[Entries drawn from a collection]
········

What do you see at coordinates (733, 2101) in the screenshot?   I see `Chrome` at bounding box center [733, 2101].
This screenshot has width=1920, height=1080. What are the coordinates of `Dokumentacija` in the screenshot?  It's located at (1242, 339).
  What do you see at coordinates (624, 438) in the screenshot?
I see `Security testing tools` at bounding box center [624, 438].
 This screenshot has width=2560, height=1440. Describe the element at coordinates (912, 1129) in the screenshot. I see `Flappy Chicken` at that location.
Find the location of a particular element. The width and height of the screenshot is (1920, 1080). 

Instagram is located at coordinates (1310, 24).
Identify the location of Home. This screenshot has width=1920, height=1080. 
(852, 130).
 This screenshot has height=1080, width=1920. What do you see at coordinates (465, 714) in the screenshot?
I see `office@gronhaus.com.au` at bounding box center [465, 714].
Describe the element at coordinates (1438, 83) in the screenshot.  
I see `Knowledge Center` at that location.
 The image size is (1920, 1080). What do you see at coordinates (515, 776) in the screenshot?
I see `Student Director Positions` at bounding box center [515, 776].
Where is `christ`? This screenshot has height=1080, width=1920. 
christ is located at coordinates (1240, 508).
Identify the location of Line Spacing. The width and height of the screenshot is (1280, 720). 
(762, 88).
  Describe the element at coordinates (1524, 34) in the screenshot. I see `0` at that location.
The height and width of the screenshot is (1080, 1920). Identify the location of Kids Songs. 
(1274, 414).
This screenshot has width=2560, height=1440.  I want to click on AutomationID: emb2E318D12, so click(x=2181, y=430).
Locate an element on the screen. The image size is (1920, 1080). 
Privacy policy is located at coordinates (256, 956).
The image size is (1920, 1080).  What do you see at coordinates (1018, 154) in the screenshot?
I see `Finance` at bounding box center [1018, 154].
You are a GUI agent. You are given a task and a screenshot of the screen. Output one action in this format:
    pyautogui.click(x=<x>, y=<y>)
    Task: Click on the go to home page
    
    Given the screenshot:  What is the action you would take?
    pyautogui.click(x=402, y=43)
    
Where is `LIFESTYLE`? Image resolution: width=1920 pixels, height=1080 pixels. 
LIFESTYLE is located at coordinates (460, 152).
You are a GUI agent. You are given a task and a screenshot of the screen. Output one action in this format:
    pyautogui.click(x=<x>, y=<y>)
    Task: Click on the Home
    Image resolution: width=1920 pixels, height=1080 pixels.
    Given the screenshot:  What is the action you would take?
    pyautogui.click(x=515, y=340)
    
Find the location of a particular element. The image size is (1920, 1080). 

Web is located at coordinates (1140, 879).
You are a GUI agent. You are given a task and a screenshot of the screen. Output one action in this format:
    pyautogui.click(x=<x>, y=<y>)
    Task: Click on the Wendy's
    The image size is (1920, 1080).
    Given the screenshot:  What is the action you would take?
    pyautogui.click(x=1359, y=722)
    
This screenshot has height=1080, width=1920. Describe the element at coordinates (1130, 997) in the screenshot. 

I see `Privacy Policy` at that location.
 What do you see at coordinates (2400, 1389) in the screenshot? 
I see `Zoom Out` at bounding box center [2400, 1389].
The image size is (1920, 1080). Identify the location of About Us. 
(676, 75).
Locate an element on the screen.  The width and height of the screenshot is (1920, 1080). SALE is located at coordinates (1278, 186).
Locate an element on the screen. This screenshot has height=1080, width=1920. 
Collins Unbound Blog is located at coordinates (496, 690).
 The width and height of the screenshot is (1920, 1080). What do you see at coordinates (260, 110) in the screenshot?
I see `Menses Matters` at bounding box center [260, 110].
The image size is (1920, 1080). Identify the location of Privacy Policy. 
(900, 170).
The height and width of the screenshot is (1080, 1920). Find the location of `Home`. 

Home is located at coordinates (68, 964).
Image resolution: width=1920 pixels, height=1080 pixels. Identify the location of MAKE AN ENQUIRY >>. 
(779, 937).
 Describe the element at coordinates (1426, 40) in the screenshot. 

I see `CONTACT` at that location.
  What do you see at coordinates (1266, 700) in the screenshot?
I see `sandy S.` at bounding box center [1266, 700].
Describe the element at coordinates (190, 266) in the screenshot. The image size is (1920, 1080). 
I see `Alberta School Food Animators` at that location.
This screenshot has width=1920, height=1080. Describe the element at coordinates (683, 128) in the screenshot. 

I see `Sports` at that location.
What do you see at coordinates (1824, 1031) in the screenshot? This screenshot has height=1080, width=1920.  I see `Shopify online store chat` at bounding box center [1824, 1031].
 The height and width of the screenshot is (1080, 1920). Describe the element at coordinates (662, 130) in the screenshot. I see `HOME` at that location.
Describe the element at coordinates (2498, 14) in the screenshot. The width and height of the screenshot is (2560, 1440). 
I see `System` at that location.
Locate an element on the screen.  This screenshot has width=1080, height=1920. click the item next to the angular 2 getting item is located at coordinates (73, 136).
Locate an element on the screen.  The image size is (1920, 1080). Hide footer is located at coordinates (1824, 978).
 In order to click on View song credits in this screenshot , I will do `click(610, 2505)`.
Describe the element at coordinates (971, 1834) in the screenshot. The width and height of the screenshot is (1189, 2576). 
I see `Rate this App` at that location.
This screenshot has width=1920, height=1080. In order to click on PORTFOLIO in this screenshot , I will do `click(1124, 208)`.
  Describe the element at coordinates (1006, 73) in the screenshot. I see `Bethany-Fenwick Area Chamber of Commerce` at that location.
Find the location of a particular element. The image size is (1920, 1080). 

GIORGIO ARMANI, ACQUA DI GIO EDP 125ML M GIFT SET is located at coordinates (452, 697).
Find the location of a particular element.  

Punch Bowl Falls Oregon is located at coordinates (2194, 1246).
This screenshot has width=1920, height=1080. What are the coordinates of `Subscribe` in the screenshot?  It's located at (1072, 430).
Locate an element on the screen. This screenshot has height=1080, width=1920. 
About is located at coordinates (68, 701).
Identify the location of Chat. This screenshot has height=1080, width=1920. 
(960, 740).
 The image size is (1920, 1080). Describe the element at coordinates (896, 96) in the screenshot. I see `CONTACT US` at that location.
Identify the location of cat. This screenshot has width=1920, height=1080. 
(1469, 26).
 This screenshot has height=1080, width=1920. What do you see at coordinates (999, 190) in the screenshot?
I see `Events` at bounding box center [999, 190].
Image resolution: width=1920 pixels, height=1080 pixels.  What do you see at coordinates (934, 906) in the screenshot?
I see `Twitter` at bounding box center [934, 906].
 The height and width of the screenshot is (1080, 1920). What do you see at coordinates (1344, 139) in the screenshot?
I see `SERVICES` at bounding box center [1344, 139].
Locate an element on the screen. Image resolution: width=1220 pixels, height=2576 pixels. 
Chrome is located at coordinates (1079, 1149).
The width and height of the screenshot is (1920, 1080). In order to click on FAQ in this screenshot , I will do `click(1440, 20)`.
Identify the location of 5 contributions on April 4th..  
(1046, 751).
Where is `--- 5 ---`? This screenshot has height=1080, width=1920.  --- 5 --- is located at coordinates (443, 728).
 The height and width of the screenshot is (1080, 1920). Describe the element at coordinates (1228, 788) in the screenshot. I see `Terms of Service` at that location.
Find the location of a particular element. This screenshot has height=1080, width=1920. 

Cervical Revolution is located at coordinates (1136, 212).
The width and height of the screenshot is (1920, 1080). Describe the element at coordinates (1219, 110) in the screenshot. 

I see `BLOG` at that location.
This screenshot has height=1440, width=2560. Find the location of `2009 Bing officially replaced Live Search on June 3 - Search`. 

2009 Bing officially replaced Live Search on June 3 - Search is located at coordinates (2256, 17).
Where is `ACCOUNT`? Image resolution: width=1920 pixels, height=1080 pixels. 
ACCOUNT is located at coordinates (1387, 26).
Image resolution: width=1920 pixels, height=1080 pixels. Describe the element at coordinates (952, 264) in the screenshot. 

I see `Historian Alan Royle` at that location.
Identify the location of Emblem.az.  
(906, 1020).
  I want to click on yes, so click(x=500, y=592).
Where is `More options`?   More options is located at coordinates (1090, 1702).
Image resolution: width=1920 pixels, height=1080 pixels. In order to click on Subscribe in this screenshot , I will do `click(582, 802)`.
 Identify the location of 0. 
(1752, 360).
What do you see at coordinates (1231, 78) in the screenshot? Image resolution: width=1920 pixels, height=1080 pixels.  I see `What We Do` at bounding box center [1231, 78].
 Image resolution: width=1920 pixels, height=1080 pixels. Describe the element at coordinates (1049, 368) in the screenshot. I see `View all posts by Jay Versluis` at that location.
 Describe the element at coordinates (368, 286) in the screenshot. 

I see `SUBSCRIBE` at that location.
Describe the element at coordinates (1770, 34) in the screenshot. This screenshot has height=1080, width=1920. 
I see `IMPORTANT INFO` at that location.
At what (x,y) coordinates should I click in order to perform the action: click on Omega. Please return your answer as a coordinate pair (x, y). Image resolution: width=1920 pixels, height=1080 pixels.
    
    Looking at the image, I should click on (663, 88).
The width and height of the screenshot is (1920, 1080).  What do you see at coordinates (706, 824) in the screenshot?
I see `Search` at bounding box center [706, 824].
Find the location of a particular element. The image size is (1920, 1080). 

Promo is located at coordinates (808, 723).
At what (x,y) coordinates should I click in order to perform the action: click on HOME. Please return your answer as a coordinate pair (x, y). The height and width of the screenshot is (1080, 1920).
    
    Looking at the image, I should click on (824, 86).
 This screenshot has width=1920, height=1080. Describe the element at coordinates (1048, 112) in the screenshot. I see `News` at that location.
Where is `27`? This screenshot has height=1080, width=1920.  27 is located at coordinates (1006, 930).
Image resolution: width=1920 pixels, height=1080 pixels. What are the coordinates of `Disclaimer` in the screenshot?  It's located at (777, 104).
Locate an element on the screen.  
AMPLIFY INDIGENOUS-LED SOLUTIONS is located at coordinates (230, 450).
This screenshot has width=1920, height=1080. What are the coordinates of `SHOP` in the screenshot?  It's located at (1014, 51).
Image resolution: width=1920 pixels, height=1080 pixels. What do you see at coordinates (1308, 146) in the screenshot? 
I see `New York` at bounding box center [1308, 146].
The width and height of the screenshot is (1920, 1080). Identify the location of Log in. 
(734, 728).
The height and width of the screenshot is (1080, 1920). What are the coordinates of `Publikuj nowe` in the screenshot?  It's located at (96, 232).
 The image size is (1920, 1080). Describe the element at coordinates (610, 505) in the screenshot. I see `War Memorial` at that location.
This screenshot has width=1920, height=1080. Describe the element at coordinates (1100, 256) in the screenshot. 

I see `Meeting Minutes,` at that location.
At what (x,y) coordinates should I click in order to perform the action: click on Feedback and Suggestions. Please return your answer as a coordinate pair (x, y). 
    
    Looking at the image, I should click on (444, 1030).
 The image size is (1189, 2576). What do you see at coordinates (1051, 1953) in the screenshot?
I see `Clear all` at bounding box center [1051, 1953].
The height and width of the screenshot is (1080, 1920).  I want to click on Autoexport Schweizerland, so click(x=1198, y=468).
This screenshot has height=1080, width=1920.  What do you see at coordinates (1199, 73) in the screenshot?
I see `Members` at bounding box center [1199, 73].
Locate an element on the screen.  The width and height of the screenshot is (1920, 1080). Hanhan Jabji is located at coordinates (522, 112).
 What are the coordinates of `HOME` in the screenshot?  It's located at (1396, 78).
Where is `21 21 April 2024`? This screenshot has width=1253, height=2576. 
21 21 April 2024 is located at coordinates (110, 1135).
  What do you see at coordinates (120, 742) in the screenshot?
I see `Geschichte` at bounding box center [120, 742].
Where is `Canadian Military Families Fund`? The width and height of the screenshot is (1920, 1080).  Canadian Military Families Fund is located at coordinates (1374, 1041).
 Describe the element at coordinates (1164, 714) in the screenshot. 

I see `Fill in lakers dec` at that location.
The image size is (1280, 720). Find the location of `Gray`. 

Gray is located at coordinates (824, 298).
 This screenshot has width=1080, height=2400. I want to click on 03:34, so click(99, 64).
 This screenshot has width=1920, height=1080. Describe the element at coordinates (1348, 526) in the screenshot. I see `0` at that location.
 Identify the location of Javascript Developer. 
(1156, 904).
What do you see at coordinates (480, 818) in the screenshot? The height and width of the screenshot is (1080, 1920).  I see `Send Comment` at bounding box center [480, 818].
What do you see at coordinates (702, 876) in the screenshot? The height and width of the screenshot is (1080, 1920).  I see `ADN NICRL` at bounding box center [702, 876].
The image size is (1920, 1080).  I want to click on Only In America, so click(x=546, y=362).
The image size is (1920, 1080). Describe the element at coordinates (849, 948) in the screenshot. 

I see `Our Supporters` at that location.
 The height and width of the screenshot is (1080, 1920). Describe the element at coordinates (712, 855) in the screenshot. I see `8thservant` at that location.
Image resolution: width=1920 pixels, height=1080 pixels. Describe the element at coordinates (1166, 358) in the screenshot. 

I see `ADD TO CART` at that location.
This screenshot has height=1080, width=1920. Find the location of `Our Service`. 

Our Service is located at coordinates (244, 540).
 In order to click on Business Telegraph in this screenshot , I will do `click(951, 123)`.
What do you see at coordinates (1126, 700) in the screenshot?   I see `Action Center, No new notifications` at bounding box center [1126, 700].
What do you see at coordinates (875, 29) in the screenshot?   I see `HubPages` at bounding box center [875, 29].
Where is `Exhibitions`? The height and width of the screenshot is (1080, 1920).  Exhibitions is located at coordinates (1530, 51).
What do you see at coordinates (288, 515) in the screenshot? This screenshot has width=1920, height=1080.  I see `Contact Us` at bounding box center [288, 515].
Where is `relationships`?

········

[Work to complete]
Copy the lines verbatim, starting with the first one and ending after the line that contains "center [515, 776].".

[Result]
What do you see at coordinates (733, 2101) in the screenshot?   I see `Chrome` at bounding box center [733, 2101].
This screenshot has width=1920, height=1080. What are the coordinates of `Dokumentacija` in the screenshot?  It's located at (1242, 339).
  What do you see at coordinates (624, 438) in the screenshot?
I see `Security testing tools` at bounding box center [624, 438].
 This screenshot has width=2560, height=1440. Describe the element at coordinates (912, 1129) in the screenshot. I see `Flappy Chicken` at that location.
Find the location of a particular element. The width and height of the screenshot is (1920, 1080). 

Instagram is located at coordinates (1310, 24).
Identify the location of Home. This screenshot has width=1920, height=1080. 
(852, 130).
 This screenshot has height=1080, width=1920. What do you see at coordinates (465, 714) in the screenshot?
I see `office@gronhaus.com.au` at bounding box center [465, 714].
Describe the element at coordinates (1438, 83) in the screenshot.  
I see `Knowledge Center` at that location.
 The image size is (1920, 1080). What do you see at coordinates (515, 776) in the screenshot?
I see `Student Director Positions` at bounding box center [515, 776].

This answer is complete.